— WHAT YOU WILL DO —
Write out the items exactly as they appear, from the first line through the line containing "Action: [x=175, y=345]", with both of those lines included.

>> Begin

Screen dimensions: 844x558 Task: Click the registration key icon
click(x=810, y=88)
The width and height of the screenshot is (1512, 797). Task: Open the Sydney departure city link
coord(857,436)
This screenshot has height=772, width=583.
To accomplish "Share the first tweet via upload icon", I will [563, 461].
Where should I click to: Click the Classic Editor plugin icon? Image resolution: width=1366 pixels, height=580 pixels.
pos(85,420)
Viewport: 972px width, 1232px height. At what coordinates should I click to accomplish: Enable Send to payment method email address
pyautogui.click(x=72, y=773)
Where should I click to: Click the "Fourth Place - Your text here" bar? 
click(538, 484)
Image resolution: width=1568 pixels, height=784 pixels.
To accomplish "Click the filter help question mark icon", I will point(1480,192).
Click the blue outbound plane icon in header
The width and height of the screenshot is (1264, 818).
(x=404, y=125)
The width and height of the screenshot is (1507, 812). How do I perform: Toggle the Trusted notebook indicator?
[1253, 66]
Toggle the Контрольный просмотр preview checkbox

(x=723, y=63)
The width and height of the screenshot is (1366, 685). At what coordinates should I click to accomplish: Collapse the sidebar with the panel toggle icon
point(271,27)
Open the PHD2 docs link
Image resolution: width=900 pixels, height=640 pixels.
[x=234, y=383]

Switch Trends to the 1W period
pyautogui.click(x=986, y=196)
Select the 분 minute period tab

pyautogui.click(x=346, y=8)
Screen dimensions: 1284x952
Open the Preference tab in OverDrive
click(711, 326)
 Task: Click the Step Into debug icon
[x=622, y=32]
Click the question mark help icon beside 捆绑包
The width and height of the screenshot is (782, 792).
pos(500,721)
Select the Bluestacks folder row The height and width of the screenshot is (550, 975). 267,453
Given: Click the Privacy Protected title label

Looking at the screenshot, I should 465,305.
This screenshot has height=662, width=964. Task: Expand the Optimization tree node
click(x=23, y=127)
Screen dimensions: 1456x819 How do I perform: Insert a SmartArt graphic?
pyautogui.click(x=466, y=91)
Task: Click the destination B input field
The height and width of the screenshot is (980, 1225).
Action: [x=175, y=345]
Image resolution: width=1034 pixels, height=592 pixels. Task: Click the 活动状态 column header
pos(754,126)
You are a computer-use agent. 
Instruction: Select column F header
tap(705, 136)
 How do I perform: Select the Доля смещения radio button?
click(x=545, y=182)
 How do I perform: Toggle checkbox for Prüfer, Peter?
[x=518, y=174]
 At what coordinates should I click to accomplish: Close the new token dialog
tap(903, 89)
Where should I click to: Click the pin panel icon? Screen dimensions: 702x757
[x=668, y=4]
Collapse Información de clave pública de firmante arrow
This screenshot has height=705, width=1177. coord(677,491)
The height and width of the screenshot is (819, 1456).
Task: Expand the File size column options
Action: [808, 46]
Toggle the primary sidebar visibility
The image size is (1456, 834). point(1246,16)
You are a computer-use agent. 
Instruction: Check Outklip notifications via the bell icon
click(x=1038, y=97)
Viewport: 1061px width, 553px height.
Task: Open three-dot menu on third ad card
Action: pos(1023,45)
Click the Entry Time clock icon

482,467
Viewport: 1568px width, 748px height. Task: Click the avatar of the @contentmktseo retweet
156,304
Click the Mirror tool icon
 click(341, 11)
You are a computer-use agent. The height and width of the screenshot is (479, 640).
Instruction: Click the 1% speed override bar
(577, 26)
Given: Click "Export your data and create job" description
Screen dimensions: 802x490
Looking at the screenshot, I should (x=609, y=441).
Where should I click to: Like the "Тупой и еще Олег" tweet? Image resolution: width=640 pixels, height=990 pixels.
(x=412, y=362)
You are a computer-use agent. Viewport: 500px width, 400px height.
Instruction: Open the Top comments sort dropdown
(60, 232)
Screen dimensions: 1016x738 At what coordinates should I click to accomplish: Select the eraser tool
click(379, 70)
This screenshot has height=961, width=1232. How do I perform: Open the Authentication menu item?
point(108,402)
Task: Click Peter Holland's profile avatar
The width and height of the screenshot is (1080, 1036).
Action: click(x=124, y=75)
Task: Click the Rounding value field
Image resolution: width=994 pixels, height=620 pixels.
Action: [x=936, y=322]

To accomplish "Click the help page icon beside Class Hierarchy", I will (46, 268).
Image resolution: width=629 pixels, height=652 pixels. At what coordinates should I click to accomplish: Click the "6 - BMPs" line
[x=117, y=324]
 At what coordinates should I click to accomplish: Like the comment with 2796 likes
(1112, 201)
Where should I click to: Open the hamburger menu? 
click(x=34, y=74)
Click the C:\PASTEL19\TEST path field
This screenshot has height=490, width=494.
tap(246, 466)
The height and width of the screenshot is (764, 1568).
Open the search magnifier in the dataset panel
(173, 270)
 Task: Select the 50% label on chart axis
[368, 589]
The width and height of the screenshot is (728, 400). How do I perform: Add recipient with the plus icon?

>> End

— THE ANSWER —
Screen dimensions: 844x558 Task: Click the registration key icon
click(x=810, y=88)
The width and height of the screenshot is (1512, 797). Task: Open the Sydney departure city link
coord(857,436)
This screenshot has height=772, width=583.
To accomplish "Share the first tweet via upload icon", I will [563, 461].
Where should I click to: Click the Classic Editor plugin icon? Image resolution: width=1366 pixels, height=580 pixels.
pos(85,420)
Viewport: 972px width, 1232px height. At what coordinates should I click to accomplish: Enable Send to payment method email address
pyautogui.click(x=72, y=773)
Where should I click to: Click the "Fourth Place - Your text here" bar? 
click(538, 484)
Image resolution: width=1568 pixels, height=784 pixels.
To accomplish "Click the filter help question mark icon", I will point(1480,192).
Click the blue outbound plane icon in header
The width and height of the screenshot is (1264, 818).
(x=404, y=125)
The width and height of the screenshot is (1507, 812). How do I perform: Toggle the Trusted notebook indicator?
[1253, 66]
Toggle the Контрольный просмотр preview checkbox

(x=723, y=63)
The width and height of the screenshot is (1366, 685). At what coordinates should I click to accomplish: Collapse the sidebar with the panel toggle icon
point(271,27)
Open the PHD2 docs link
Image resolution: width=900 pixels, height=640 pixels.
[x=234, y=383]

Switch Trends to the 1W period
pyautogui.click(x=986, y=196)
Select the 분 minute period tab

pyautogui.click(x=346, y=8)
Screen dimensions: 1284x952
Open the Preference tab in OverDrive
click(711, 326)
 Task: Click the Step Into debug icon
[x=622, y=32]
Click the question mark help icon beside 捆绑包
The width and height of the screenshot is (782, 792).
pos(500,721)
Select the Bluestacks folder row The height and width of the screenshot is (550, 975). 267,453
Given: Click the Privacy Protected title label

Looking at the screenshot, I should 465,305.
This screenshot has height=662, width=964. Task: Expand the Optimization tree node
click(x=23, y=127)
Screen dimensions: 1456x819 How do I perform: Insert a SmartArt graphic?
pyautogui.click(x=466, y=91)
Task: Click the destination B input field
The height and width of the screenshot is (980, 1225).
Action: [x=175, y=345]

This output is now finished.